The Director of Data Protection at EyeMed will lead and oversee all activities related to the development, implementation, and maintenance of the Company’s privacy and data protection program. This role ensures compliance with state and federal privacy regulations and the Company’s internal privacy policies and procedures.

• Build and oversee a strategic and comprehensive privacy program that develops, maintains, and implements policies and processes for consistent and compliant privacy practice.
• Collaborate with Sr. Management, security, legal, and compliance to establish governance for the privacy program.
• Work with the information security officer to ensure alignment between security and privacy compliance.
• Establish ongoing processes to track, investigate, and report inappropriate access and disclosure of protected information.
• Manage all required breach determination and notification processes under HIPAA and applicable state breach rules.
• Oversee, develop, and deliver ongoing privacy training to the Company workforce.
• Manage privacy complaints, breaches, and investigations by regulatory authorities.
• Provide reporting analysis to executive-level leadership on all privacy issues.
• Assist in the identification, implementation, and maintenance of the Company’s privacy policies and procedures.
• Initiate and oversee periodic privacy risk assessments for the Company.
• Maintain current knowledge and compliance of state and federal privacy regulations applicable to Operations.

• Bachelor’s Degree.
• 10 years of experience as a privacy officer.

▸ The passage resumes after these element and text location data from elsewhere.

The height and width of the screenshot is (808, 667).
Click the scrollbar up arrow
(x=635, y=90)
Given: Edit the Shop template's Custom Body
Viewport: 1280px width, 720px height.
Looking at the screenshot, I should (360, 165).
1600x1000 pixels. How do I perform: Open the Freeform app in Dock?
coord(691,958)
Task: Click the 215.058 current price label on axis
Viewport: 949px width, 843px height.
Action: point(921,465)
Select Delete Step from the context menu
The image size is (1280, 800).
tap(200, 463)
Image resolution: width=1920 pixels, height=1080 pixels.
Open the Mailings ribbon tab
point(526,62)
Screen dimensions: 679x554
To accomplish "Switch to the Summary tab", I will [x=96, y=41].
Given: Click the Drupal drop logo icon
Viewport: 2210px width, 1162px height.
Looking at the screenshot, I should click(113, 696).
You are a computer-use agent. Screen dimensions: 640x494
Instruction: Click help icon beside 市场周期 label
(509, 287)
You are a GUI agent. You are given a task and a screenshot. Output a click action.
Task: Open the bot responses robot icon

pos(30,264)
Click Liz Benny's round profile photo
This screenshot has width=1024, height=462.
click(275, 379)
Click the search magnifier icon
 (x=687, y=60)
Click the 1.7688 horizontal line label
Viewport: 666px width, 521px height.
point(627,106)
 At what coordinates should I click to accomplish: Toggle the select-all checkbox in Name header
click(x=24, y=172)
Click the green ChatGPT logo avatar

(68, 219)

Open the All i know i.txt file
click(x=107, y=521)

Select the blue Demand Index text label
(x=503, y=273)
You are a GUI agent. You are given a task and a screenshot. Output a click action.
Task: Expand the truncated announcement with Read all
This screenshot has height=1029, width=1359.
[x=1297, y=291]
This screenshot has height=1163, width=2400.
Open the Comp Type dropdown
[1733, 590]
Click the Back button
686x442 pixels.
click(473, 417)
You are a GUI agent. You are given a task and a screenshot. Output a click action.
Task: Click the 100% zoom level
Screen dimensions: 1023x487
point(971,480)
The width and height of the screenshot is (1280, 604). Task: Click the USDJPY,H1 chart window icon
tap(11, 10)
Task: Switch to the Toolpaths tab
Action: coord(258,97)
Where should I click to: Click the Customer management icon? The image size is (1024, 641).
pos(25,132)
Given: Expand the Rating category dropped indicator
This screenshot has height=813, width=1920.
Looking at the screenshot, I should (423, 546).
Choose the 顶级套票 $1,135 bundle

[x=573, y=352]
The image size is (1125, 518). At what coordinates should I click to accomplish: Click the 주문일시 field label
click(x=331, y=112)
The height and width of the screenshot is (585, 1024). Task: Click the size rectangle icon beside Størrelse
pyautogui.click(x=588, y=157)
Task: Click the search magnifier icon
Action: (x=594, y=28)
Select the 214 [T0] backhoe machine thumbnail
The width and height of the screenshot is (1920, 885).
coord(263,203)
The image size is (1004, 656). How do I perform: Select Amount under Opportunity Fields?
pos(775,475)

• Thorough knowledge and experience with privacy laws in North America, including HIPAA and state privacy regulations.
• Experience in writing policies and procedures and managing external privacy counsel.
• In-depth experience with data privacy compliance and incident management.
• Experience with budget oversight and management.
• Strong interpersonal relationships and cross-cultural sensitivity.
• Preferred: Juris Doctorate (J.D.) from an accredited law school, Bachelor’s degree in a healthcare-related field, Privacy certification such as Certified Information Privacy Professional (CIPP).